“A garden is half-made when it is well planned. The best gardener is the one who does the most gardening by the winter fire.” -Liberty Hyde Bailey
It may be hard to imagine your future garden as you look out the window and see endless piles of dirty slush, but March is the best time to plan out your garden and start seeds. Maybe it will help you if we paint you a picture. Look out your window, and instead of seeing bare branches and muddy snow, imagine bright green buds on the trees and songbirds trilling happily. Now, imagine your vegetable garden.
Is it a sprawling affair, like a miniature farm in your backyard, with plowed rows? Is it a cottage-style herb garden with a few vegetables here and there, fragrant and floral? Maybe it’s just a few sunny pots of tomatoes and peppers on your patio. Perhaps it’s an efficient high-density raised garden, where every vegetable gets a square foot to grow and produce pounds and pounds of food. There is no wrong answer. Every garden is good.

Select the dimensions of your garden and drag the vegetables onto the grid. Screenshot courtesy of Gardener's Supply.
Now’s the time to grab a pad of paper and draw out your ideal garden plan. Don’t worry if your garden never turns out like the plan. (If ours did, it would be a mess of scribbles and codes.) If you are considering the square foot method, Gardener’s Supply has a great tool on their website for planning a square foot vegetable garden. It even tells you how many plants to put in each section, and, in their pre-planned gardens, you can even see what kinds of supports you will need.
As you plan, make a list of the kinds of plants you would like to grow. Then check seed-selling websites like Burpee, Park seeds or Gurney’s, or you could drop into a brick-and-mortar hardware or garden store for seeds and seed-starting trays.
Of course, you could wait until spring and buy seedlings, but that costs more money, and seed-starting gives you a jump start on the growing season. Now is also a good time to get compost going if you don’t have a compost pit already underway (and if you’re not completely snowed under.) Of course, you could forego compost completely, but we recommend you do not. After all, compost reduces your food waste into rich soil, allowing you to grow more fantastic vegetables.
You can choose a high-tech composter that is specially designed made from recycled plastic or metal, or a simple, homemade pit framed by scrap lumber or metal. Gardeners will swear by one method or another, but as long as you have a cool, dark place in your backyard, you can compost. You can buy a composter from several suppliers, like Gardener’s Supply, or build a square out of pallets or cinder blocks. Then start throwing in garden waste, kitchen scraps and old newspapers, close up your composter, or cover your compost pit (plastic or treated canvas tarps work best), and wait for your gardener’s gold to develop.
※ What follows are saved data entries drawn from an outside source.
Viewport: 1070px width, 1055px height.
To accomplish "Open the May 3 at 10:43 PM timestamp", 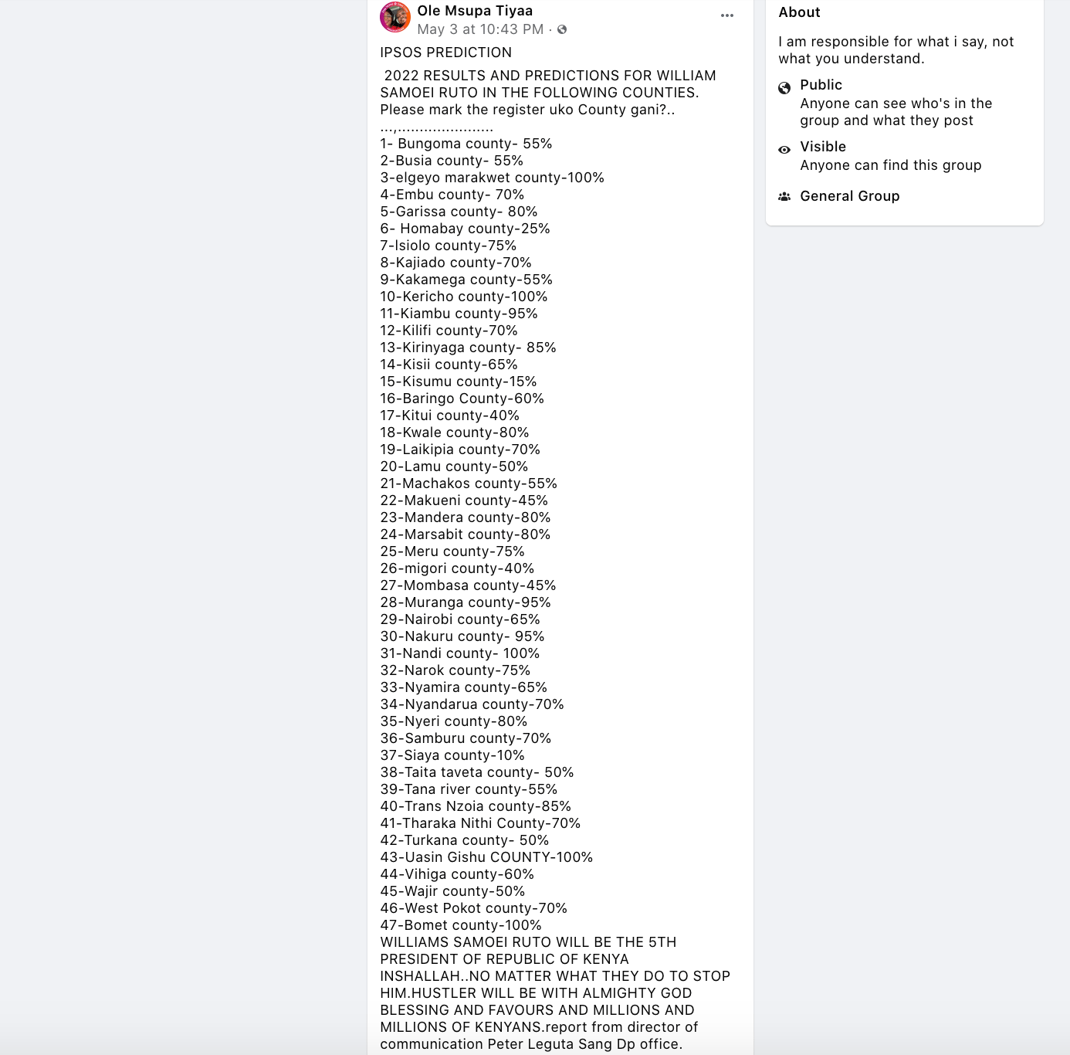I will pyautogui.click(x=480, y=29).
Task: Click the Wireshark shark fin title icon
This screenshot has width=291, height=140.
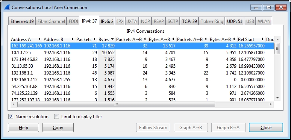Action: click(x=7, y=8)
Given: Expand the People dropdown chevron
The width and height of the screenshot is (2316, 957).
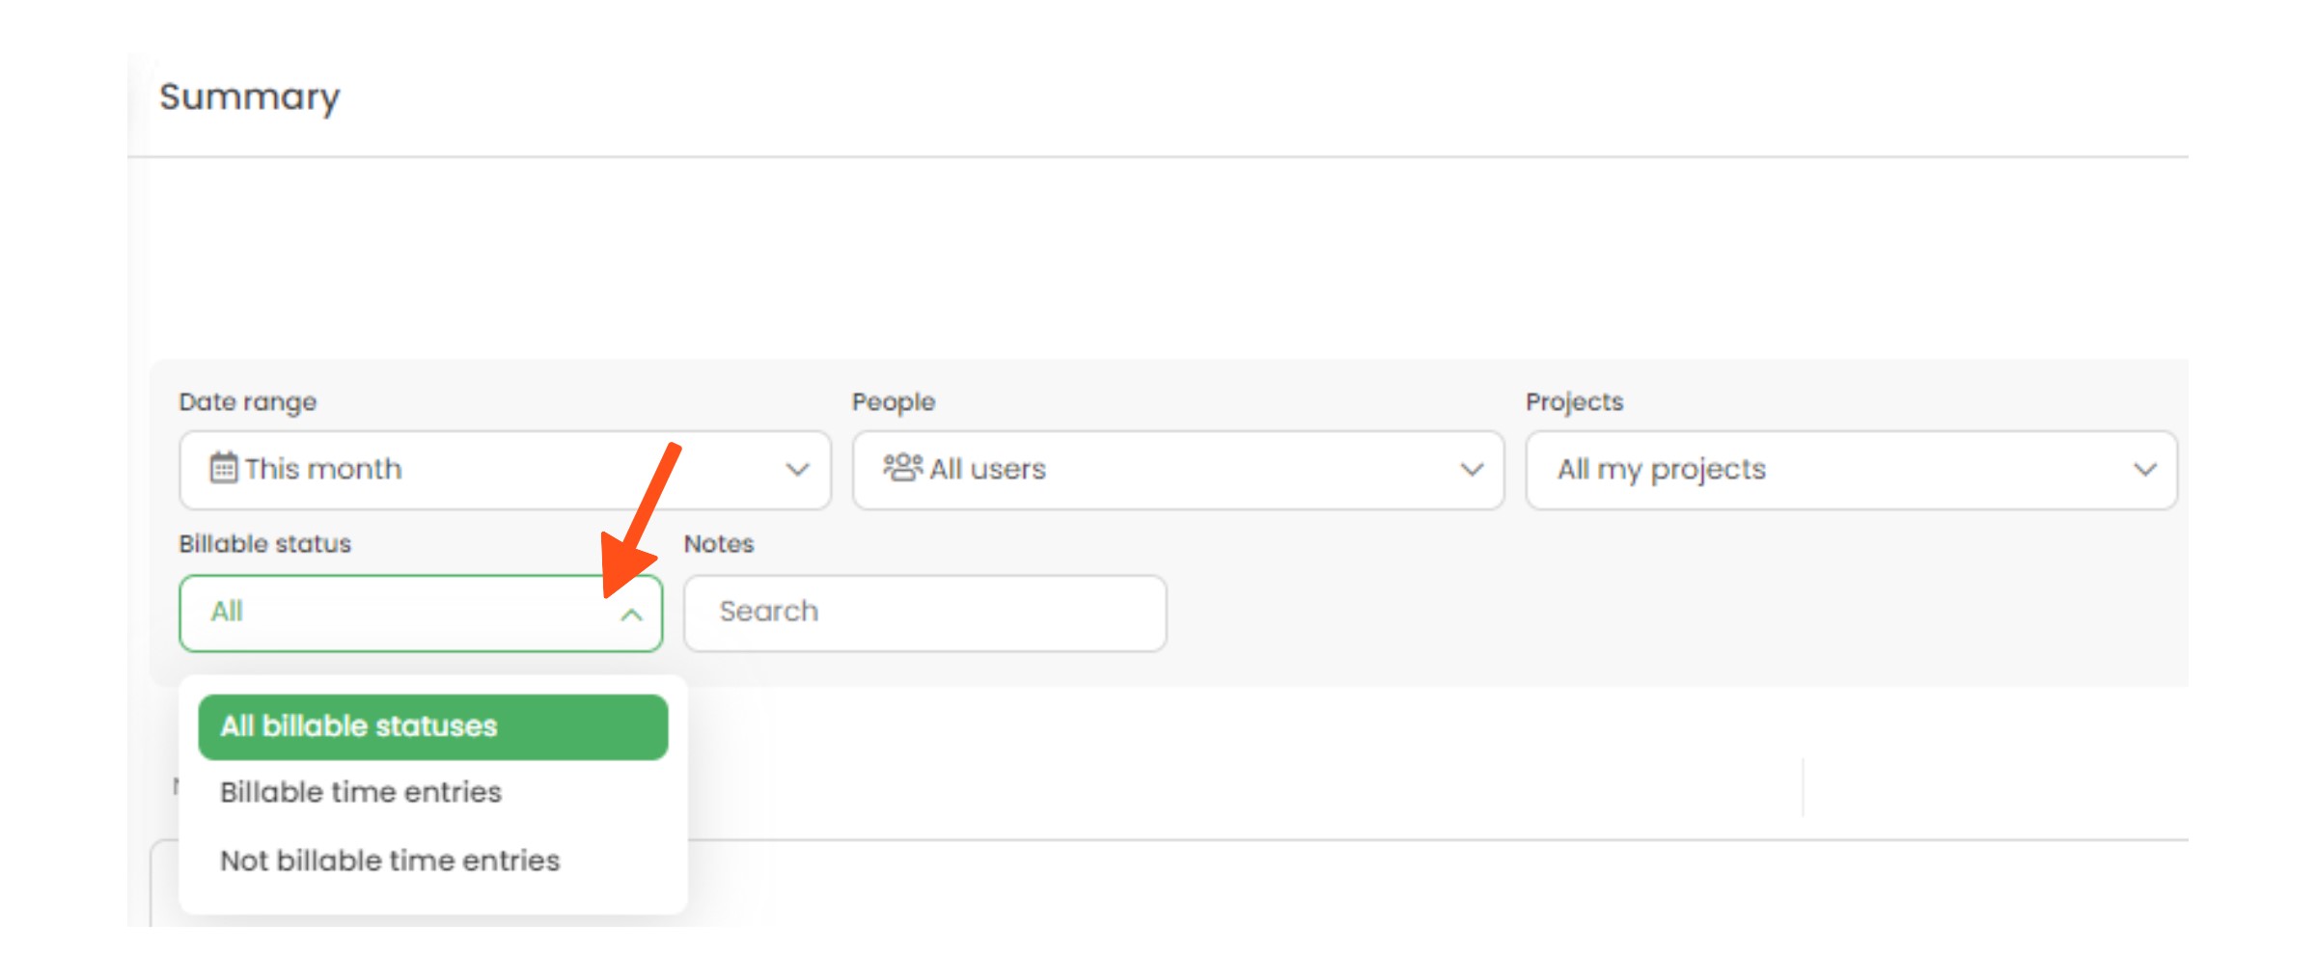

Believe it or not, now is the start of the growing season. Whistling winter winds can’t get to your seedlings on a sunny table in your home (substitute a grow light if you don’t get much sun in your house). There are many seed starting trays to choose from, in different sizes, shapes and materials. We prefer the ones with the deeper wells, so the plants can grow more robust root systems. Some even come with self-watering mats, which take the guesswork out of watering sensitive seedlings. As time goes by, you will need larger transplant pots to put your healthiest seedlings into. By the time the last frost of winter reluctantly melts away, you will have healthy young vegetable plants ready for your garden, and you’ll be that much closer to seeing results in your yard.